It's a very pretty division of labour, is that."
"The business is yours as well as mine. It is your interest to invest
the money in it, for if it fails you are as completely ruined as I
should be. You think you could win her if you tried?"
Ezra stroked his dark moustache complacently, and took a momentary
glance at his own bold handsome features in the mirror above the
fire-place. "If we are reduced to such an expedient, I think I can
answer for the result," he said. "The girl's not a bad-looking one.
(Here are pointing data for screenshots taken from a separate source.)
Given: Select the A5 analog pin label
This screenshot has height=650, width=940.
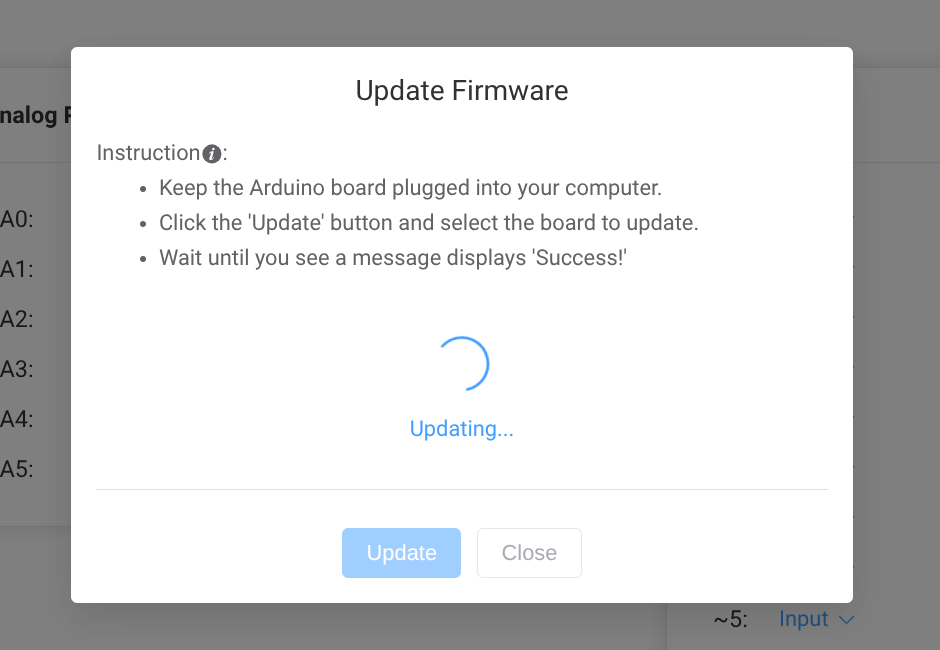Looking at the screenshot, I should pos(17,469).
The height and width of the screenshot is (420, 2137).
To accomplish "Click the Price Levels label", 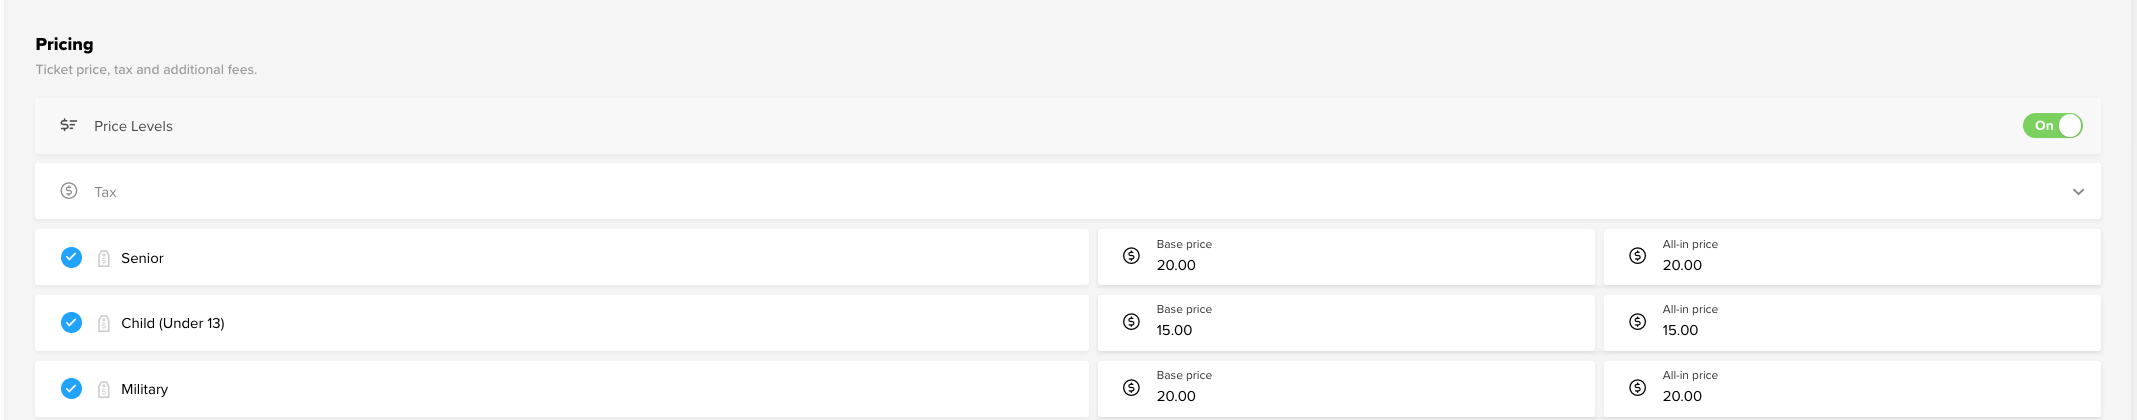I will [133, 126].
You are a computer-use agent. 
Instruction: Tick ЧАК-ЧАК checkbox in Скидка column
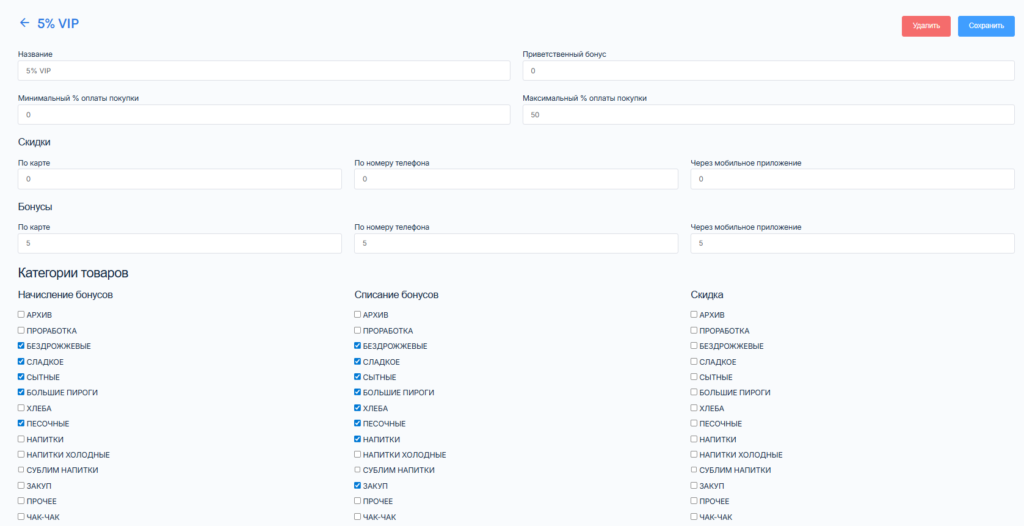694,516
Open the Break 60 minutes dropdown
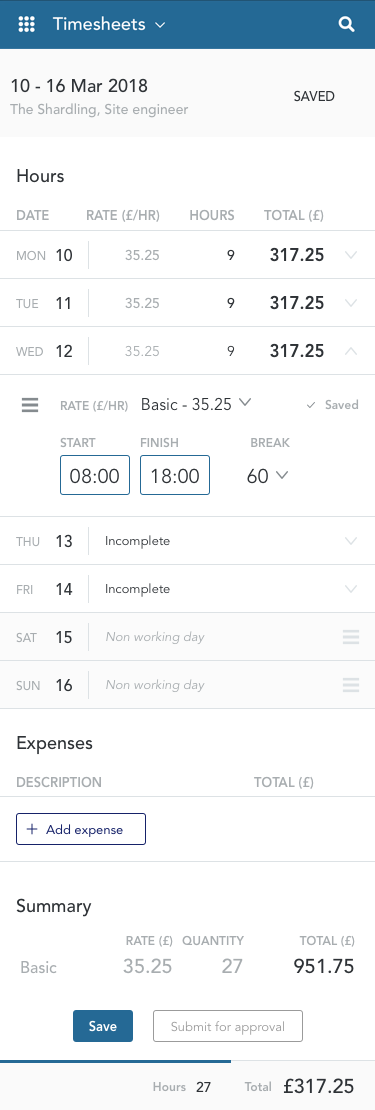 [267, 476]
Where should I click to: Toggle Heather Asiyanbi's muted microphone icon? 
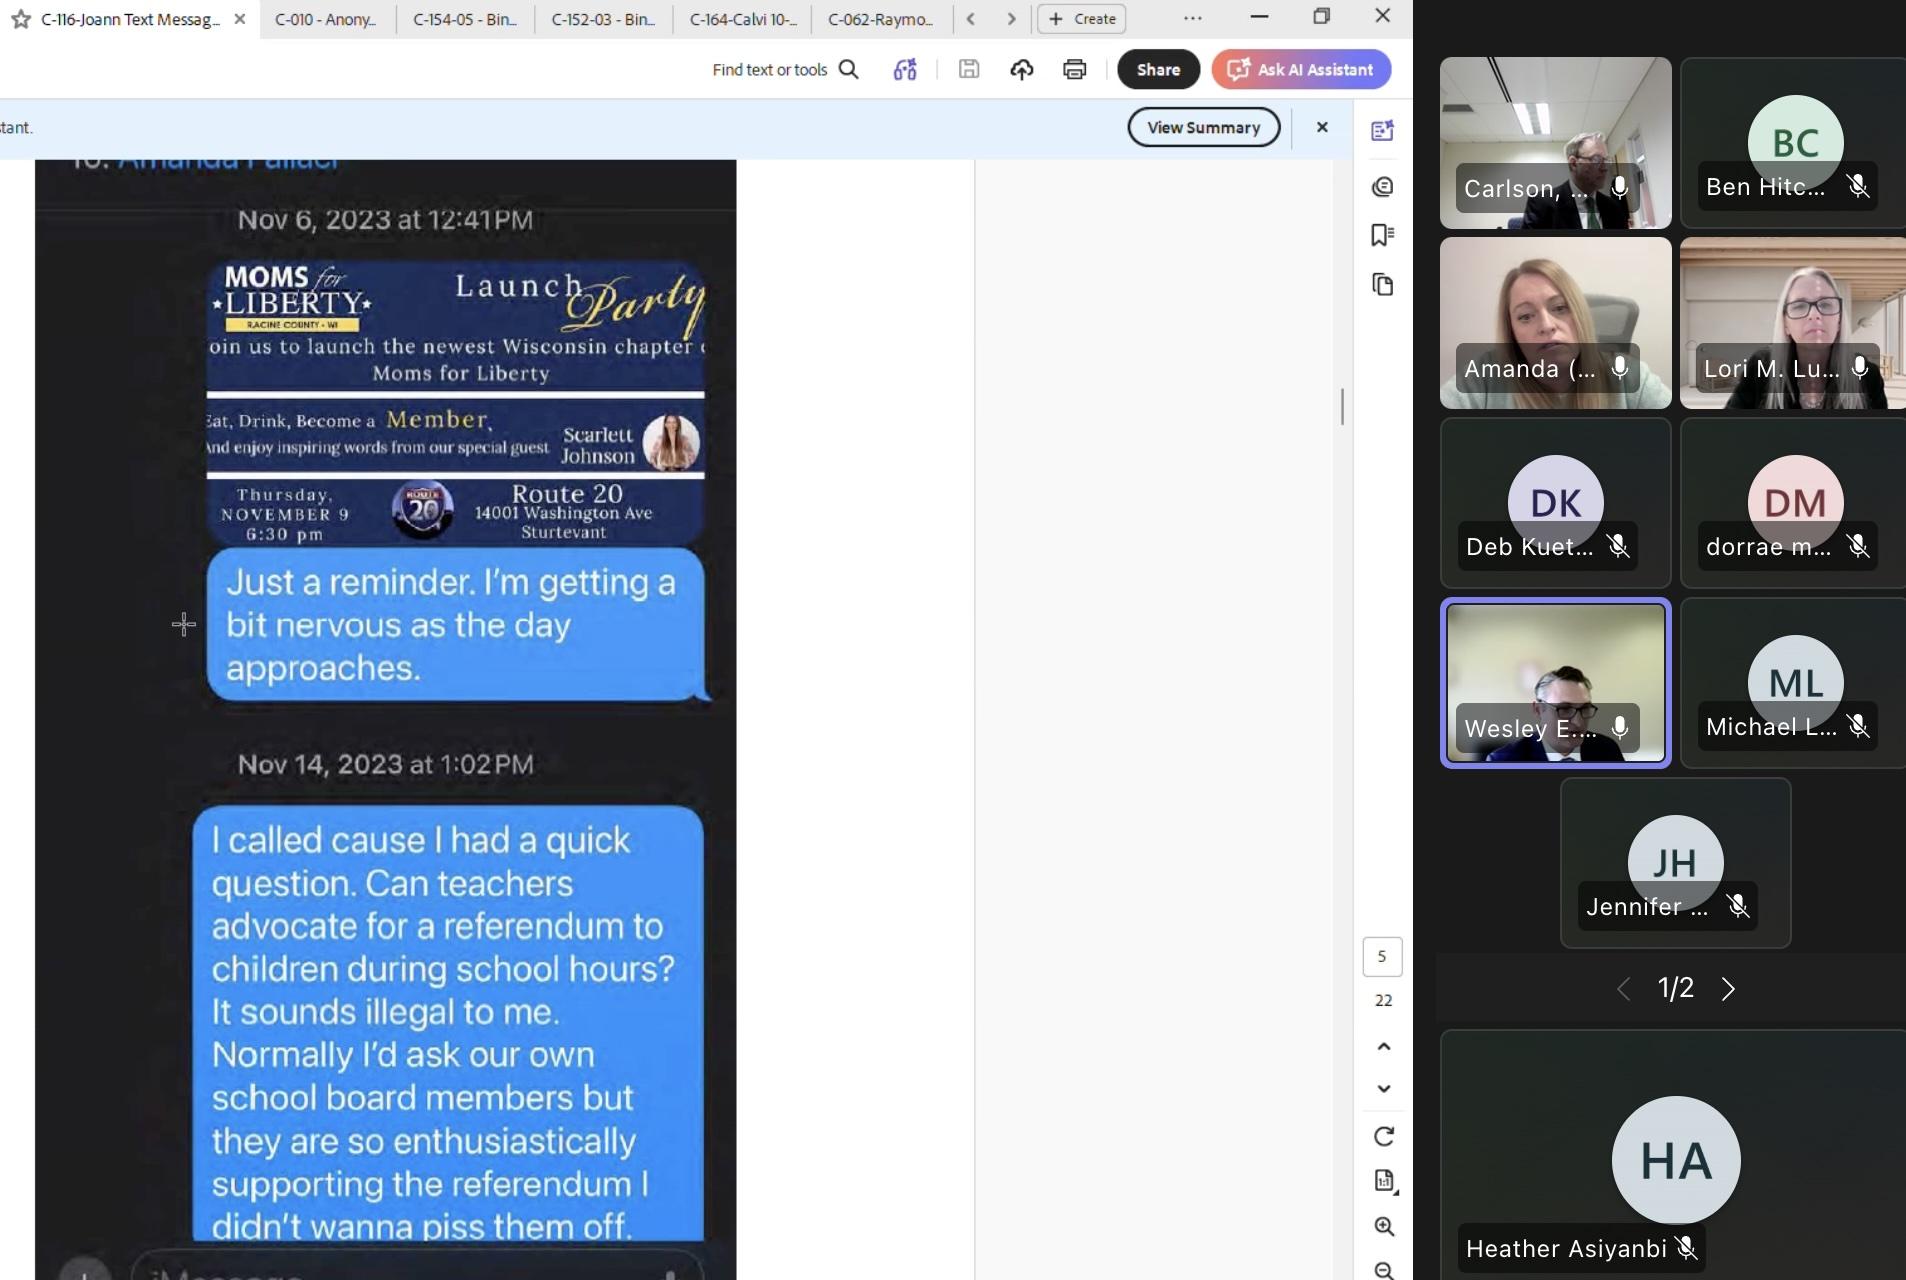pyautogui.click(x=1686, y=1248)
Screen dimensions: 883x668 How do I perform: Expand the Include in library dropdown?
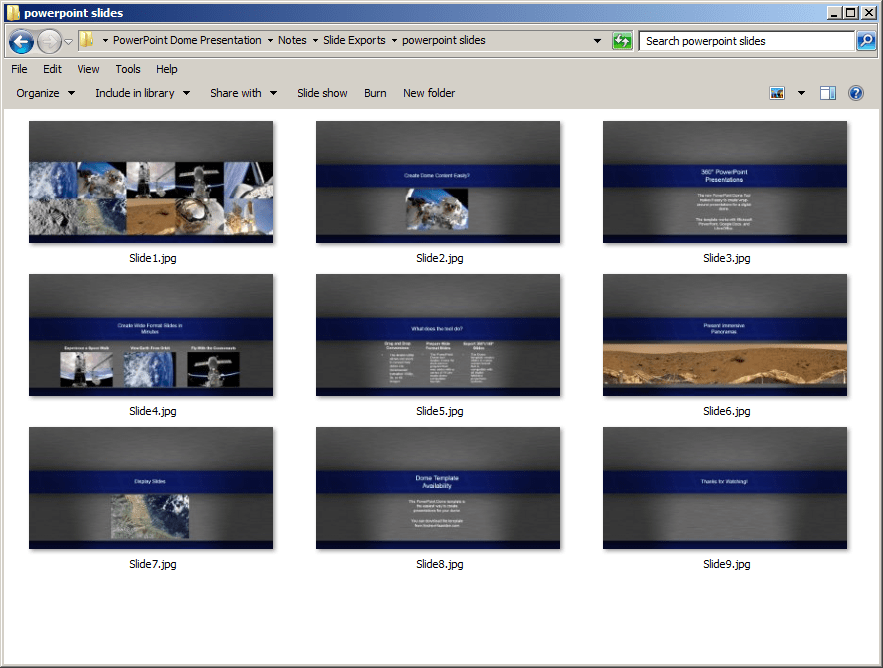[142, 93]
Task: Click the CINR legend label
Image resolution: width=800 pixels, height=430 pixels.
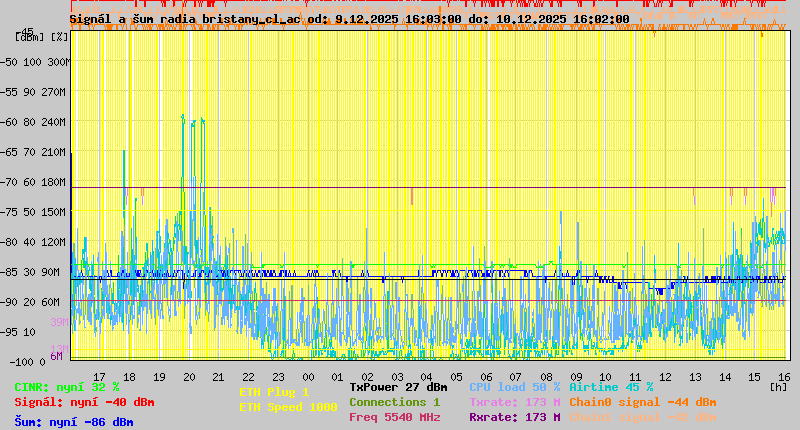Action: coord(67,386)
But you said you had several plans. Let us hear some of the other ones.
If the worst comes to the worst I might consent to that--on condition,
of course, that I should have the whole management of the money."
"Quite so--quite so," his father said hurriedly. "That's a dear, good
lad. As you say, when all other things fail we can always fall back
upon that. At present I intend to raise as much money as I can upon our
credit, and invest it in such a manner as to bring in a large and
immediate profit."
"And how do you intend to do this?" his son asked doubtfully.
"I intend," said John Girdlestone, solemnly rising up and leaning his
elbow against the mantelpiece--"I intend to make a corner in diamonds."
CHAPTER XII.
A CORNER IN DIAMONDS.
John Girdlestone propounded his intention with such dignity and emphasis
that he evidently expected the announcement to come as a surprise upon
his son. If so, he was not disappointed, for the young man stared
open-eyed.
"A corner in diamonds!" he repeated. "How will you do that?"
"You know what a corner is," his father explained. "If you buy up all
the cotton, say, or sugar in the market, so as to have the whole of it
in your own hands, and to be able to put your own price on it in selling
it again--that is called making a corner in sugar or cotton. I intend
to make a corner in diamonds."
"Of course, I know what a corner is," Ezra said impatiently. "But how
on earth are you going to buy all the diamonds in? You would want the
capital of a Rothschild?"
"Not so much as you think, my boy, for there are not any great amount of
diamonds in the market at any one time. The yield of the South African
fields regulates the price. I have had this idea in my head for some
time, and have studied the details. Of course, I should not attempt to
buy in all the diamonds that are in the market. A small portion of them
would yield profit enough to float the firm off again."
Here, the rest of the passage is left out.